• _WHAT TO DO_
Within the records, which lines hold the string "October"? Report each one by copying it.

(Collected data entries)
'''
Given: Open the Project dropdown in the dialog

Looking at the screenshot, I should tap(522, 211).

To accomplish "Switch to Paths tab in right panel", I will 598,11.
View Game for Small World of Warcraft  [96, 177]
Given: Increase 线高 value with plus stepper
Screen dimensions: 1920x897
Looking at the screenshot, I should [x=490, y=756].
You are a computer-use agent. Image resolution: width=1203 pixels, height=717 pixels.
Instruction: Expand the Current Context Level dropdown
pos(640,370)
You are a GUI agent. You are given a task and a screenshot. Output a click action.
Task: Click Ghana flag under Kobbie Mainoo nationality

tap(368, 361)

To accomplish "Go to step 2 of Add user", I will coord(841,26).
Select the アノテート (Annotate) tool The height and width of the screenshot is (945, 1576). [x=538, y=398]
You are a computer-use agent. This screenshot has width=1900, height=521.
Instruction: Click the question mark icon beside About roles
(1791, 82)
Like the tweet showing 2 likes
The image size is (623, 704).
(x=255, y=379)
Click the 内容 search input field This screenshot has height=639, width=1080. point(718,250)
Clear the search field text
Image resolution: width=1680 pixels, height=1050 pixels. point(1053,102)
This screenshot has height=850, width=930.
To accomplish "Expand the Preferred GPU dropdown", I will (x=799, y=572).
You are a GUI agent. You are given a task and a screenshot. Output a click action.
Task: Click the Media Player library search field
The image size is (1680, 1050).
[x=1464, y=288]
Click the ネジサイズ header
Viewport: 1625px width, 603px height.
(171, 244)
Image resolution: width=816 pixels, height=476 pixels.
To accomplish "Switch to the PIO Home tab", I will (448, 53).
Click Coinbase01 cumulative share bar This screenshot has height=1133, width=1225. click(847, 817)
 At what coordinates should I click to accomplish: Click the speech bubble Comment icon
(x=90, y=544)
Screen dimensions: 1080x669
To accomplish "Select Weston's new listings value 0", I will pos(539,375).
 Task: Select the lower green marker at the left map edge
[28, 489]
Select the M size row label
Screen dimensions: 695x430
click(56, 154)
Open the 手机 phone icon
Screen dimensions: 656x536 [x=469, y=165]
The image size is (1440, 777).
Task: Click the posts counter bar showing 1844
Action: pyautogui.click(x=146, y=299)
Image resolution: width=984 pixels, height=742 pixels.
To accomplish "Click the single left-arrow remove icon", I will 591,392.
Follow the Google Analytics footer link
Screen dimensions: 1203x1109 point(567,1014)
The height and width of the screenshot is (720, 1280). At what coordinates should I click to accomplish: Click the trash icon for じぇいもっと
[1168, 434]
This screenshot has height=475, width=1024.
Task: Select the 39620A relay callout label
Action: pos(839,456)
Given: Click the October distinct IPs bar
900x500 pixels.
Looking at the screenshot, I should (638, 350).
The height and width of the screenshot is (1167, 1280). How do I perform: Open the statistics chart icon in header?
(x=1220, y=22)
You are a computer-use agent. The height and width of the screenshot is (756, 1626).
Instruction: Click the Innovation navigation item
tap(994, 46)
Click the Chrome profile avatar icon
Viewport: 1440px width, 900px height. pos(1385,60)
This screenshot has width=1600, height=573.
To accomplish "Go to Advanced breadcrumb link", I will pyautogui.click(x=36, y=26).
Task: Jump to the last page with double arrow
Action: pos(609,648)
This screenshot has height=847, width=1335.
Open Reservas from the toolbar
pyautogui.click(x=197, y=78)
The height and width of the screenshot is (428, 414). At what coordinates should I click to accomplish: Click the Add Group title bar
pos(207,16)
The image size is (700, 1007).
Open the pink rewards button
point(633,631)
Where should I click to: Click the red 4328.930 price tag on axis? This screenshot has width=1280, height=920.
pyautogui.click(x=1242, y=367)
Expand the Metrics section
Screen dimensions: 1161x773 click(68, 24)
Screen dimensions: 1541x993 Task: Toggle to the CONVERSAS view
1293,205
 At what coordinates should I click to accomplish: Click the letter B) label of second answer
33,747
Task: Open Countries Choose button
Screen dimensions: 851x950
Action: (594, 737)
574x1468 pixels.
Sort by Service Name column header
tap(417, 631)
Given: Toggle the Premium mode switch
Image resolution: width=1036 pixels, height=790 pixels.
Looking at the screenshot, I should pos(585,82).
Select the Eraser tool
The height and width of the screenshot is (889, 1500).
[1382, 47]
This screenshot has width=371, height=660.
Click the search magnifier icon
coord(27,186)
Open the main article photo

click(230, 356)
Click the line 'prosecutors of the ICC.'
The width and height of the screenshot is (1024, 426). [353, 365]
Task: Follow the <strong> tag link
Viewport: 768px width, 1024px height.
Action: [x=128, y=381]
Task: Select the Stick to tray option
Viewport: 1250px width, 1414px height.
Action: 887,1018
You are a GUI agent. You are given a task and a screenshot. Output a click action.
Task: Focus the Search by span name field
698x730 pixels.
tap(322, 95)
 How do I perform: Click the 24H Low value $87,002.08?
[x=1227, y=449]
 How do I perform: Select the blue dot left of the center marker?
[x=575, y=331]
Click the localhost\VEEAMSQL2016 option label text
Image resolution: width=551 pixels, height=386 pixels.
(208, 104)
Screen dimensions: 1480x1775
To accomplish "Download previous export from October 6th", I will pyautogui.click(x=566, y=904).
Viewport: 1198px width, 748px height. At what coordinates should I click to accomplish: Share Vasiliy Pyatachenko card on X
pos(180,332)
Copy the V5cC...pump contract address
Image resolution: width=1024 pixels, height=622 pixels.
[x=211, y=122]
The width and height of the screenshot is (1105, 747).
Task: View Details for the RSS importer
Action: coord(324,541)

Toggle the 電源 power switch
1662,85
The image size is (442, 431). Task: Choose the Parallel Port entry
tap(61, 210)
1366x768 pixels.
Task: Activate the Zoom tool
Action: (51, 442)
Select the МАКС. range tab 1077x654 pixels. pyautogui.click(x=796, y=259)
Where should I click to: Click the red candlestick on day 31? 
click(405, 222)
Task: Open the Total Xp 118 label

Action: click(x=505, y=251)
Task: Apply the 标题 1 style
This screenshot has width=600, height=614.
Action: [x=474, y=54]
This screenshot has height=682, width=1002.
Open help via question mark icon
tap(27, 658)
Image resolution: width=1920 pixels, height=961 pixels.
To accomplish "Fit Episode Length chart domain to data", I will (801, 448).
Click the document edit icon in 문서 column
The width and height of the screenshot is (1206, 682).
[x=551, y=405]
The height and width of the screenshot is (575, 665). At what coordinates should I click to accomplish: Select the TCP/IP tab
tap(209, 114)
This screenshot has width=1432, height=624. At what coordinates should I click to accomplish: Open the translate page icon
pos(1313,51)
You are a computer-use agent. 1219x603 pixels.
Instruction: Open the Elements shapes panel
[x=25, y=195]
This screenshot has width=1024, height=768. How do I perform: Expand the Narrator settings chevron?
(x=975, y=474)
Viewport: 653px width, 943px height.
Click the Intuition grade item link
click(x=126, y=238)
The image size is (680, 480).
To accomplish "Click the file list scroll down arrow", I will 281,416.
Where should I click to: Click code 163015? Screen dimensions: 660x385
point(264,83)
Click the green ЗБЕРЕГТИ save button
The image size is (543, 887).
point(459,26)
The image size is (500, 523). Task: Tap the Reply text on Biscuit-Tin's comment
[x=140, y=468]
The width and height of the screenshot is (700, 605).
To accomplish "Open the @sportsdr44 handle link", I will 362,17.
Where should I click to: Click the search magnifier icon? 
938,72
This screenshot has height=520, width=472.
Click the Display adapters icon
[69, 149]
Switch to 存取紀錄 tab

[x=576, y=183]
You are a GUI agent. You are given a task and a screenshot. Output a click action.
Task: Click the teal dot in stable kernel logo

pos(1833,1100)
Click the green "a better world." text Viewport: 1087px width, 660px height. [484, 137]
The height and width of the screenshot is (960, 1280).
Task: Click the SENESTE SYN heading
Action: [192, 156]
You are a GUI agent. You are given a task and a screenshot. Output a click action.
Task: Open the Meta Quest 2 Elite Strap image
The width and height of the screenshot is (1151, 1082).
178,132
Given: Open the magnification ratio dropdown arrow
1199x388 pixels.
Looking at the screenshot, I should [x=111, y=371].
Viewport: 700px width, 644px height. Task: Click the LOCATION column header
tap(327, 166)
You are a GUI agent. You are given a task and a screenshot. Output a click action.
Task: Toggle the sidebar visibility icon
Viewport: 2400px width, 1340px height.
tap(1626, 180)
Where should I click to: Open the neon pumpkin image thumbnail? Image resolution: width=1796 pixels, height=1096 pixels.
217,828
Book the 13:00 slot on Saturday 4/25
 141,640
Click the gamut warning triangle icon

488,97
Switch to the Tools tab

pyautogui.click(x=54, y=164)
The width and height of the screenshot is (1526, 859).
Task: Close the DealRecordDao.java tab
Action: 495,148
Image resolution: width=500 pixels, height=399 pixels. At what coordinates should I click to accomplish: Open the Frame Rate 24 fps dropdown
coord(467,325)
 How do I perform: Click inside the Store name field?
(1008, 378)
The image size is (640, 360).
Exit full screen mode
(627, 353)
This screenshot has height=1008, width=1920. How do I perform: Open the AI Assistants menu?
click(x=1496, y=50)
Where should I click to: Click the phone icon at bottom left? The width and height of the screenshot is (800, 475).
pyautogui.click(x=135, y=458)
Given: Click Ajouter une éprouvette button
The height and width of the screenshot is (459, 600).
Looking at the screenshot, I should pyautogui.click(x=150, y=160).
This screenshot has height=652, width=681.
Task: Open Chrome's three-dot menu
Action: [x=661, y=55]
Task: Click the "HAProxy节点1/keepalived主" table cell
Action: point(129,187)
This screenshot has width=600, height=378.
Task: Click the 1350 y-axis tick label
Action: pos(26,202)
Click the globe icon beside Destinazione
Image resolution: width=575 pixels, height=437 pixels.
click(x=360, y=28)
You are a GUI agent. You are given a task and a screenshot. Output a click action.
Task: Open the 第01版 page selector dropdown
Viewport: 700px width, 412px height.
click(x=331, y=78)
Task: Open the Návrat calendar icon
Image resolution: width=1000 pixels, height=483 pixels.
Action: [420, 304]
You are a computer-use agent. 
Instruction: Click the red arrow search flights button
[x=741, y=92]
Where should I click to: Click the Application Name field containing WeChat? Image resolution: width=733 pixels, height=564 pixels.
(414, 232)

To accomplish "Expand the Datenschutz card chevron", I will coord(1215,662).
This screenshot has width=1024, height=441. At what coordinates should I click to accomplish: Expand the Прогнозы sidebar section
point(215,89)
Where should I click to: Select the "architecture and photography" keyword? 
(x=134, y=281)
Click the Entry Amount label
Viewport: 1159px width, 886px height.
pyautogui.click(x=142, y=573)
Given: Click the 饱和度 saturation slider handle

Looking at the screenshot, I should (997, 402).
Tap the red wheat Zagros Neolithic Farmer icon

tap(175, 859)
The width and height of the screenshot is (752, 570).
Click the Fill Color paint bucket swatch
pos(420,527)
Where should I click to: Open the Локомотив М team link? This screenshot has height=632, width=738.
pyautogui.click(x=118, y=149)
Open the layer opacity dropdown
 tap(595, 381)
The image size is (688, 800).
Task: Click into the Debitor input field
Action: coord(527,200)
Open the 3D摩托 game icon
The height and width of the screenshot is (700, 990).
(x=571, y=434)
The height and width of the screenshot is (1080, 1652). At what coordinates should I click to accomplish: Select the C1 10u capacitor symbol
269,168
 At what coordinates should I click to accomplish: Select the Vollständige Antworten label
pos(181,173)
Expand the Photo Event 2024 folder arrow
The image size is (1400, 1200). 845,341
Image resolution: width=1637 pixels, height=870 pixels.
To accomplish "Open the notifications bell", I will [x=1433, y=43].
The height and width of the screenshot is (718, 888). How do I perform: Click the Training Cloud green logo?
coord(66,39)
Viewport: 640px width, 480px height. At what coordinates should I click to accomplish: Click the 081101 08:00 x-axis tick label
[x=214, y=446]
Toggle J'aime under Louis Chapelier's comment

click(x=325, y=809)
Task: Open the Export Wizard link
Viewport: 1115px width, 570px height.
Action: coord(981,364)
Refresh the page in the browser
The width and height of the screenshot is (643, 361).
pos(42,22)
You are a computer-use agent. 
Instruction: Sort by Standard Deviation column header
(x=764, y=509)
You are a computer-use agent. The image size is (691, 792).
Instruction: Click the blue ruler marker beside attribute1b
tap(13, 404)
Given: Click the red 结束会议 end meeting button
'''
• _SOLUTION FOR THIS TASK_
Given: Click the October distinct IPs bar
To accomplish "Download previous export from October 6th", I will pyautogui.click(x=566, y=904).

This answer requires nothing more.